Itching, Licking and Scratching: It’s Dog-Allergy Season

It’s that time of year when dogs start licking, scratching, and scooting. It’s allergy season!

Symptoms of dog allergies include redness or rashes on the skin and paws.
Symptoms of dog allergies include redness or rashes on the skin and paws.

Yes, dogs can have allergies, too! In fact, the canine allergy season often coincides with human allergy seasons. And it’s not just grass and tree pollens, dogs can be allergic to anything; wool, cats, mites, insects—you name it!

There are four main categories of allergy:  atopy, flea, food, and contact. You can distinguish atopy, or environmental allergies, from other types of allergies because they are seasonal; allergy symptoms often come and go but symptoms with other forms of allergy are constant.

Dr. Brandy Vickers of Avenues Pet Hospital in San Francisco details some of the symptoms of dogs with atopy, or allergy to airborne pollens:

  • Itchy skin without lesions
  • Licking of feet or front legs
  • Chewing or licking flanks (sides) and belly
  • Face rubbing
  • Scooting
  • Red skin
  • Recurring skin and/or ear infections
  • Loss of fur

“Symptoms usually start between nine months and three years of age and are seasonal,” Dr. Vickers add. “As these pets get older, their itchy season becomes longer until they are itchy year-round.”

It’s important to note licking is not normal behavior for a dog.

“Dogs lick to clean themselves only in the sense that if something is on their paw, they lick to get it off,” behavioral therapist and trainer Beverly Ulbrich says. “They will also lick if they are aggravated or itchy from allergies, and they lick as a nervous habit.”

You definitely need to pay attention to how excessively your dog licks. He can eventually cause “hot spots,” which are patches of skin that become infected from incessant licking. Hot spots will be moist, red, oozing and/or missing fur. They hurt and all your dog wants to do is lick and scratch more.

It’s very important to nip hot spots in the bud otherwise you could be looking at an involved treatment and a very uncomfortable dog.

“Hot spots are localized moist skin infections that expand rapidly,” Dr. Vickers says.  “They are painful and can increase greatly in size and severity in a short time.  If treated early, they may be resolved with topical therapy.  More severe hot spots require treatment with oral antibiotics and possibly steroids.”

Here’s a good link from renowned dog trainer Cesar Millan on hot spots.

Yes, you can give your dog over-the-counter medicine like baby Benadryl to relieve allergy symptoms but always check with your vet first for dosage. Yellow Dog has taken antihistamines and corticosteroids to treat his allergies. Steroids are not intended for long-term use, though.

“I often try [corticosteroids] first if the skin is not too red because I can use a lower steroid dose mixed with an antihistamine,” Dr. Vickers says. “Atopy is an inappropriate and overactive immune response to harmless allergens. Sometimes short courses of steroids are useful to interrupt and dampen the immune system response that causes itching.”

To administer pills, we put them in a spoonful of pure canned pumpkin, peanut butter, or a digestive supplement.

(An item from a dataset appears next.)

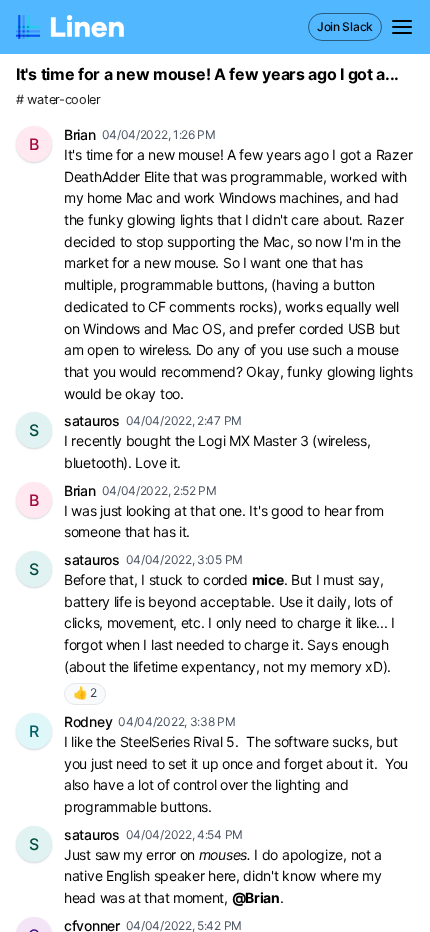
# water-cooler (58, 99)
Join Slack (345, 26)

As a relevant aside, we do give Yellow an Omega-3 supplement, which helps alleviate itching and keeps his coat healthy.

Again, steroids are not intended to be a long-term solution. You should talk to your vet to determine what solution is best for your dog.

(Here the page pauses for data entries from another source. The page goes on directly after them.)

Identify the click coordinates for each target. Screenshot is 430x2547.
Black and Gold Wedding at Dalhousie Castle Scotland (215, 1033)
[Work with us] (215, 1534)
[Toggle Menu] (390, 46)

Before asking your vet for a steroid, remember antihistamines can take anywhere from three to 14 days to really starting working for your pup.

“Some dogs can’t tolerate the itching for that long so I prescribe a steroid to stop the itching and then we use antihistamines when things have calmed down,” Dr. Vickers says.

Yellow doing his best puppy-dog eyes to get out of the cone while Sundown noshes on a bully stick.

In the interim, cone him up! Yellow Dog is a clever lad and knows how to get out of the cone if it’s not tied down—just thread your dog’s collar through the loops and that should hold it in place. Keep him coned up for a few days. If he keeps itching, put the cone back on and go see your vet.

If the itching continues and antihistamines aren’t working, you will have to up the ante to allergy testing, which is the most effective treatment.

The Bottom Line

Your dog can’t tell you when harmless allergens are making him miserable, so recognize the signs and get him some treatment so he can live a more comfortable life!